In spite of such bold utterances, the Government is yet to put in place a solid set of preventive tools. Codes of Conduct and strong independent oversight bodies can help ensure that the acceptable standards of behaviour are respected in both the public and private sectors. It is necessary to establish a sound code of conduct for government officials certain grades of public officers, should be required to declare their assets.

Corruption must at least be substantially minimized if we are to build a society based on sound institutional foundations. This is a necessary prerequisite if we are to build our nation to be the “Miracle or Wonder of Asia”. For their part, government leaders, politicians and bureaucrats must provide the political will to address all forms of corruption. Governments need to introduce appropriate legislation to reduce corruption and provide whatever means are necessary to ensure that appropriate steps are taken to build systems of integrity and rule of law.

Judiciary, Police Force and other sectors

The basic institution of good governance needs to be strengthened. At the head of this list is the judiciary, which is itself the guardian of laws and integrity. But if the judiciary is itself corrupt, the problem is compounded and the public at large without rule of law. The capacity and integrity of law enforcement need to be enhanced.

The best law has no value if it is not enforced. The best judges and magistrates are wasted if cases are never brought to them. Good investigations are wasted effort if the judge or magistrate is corrupt. Widespread corruption in the Police force is a well-known fact. It is ironical that the professionals who have as their occupation the maintenance of law and order in the country are the ones who are most prone to corruption.

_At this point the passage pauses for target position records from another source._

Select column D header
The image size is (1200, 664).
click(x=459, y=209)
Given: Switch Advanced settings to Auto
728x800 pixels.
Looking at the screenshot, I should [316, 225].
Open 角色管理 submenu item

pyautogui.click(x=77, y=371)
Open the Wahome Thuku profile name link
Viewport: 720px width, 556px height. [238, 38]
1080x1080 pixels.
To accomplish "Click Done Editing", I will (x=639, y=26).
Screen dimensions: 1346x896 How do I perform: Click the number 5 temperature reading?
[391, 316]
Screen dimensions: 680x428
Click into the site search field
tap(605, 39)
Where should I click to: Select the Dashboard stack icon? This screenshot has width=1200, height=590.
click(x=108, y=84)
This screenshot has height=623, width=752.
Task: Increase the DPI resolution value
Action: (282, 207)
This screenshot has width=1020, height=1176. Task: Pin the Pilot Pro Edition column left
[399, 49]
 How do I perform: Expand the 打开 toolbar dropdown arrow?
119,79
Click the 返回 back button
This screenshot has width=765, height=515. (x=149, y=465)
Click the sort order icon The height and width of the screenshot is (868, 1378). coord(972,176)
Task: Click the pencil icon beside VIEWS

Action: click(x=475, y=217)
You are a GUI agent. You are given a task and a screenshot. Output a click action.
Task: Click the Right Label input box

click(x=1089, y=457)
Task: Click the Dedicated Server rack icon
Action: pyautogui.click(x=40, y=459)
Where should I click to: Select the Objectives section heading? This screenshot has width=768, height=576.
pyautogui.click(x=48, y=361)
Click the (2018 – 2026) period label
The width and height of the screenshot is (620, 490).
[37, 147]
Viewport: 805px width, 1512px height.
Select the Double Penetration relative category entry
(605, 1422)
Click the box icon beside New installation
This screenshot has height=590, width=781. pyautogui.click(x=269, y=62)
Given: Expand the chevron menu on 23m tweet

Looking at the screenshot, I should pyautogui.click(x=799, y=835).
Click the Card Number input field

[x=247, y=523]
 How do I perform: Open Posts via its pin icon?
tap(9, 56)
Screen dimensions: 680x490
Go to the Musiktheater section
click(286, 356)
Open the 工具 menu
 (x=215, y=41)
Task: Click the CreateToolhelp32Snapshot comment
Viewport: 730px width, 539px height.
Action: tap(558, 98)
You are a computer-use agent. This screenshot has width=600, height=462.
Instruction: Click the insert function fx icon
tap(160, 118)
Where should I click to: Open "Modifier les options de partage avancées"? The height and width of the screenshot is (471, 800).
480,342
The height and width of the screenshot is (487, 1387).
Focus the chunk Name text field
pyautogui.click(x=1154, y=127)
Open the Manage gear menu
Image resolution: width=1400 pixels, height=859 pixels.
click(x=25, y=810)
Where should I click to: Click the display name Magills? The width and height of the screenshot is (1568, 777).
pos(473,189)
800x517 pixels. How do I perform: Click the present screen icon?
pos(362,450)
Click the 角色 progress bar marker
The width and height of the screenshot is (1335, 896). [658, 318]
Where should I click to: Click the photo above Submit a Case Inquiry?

The media has often highlighted bribery and corruption in the country’s Education and Public Health sectors. It is widely alleged that most principals, vice principals and other key personnel of well-known schools take bribes when admitting students to their schools or in the form of various building construction funds.

On the basis of the number of corruption-related experiences found within each sector, it appears that corruption exists not only due to flawed procedures within institutions, but also due to the encouragement of corruption by service recipients.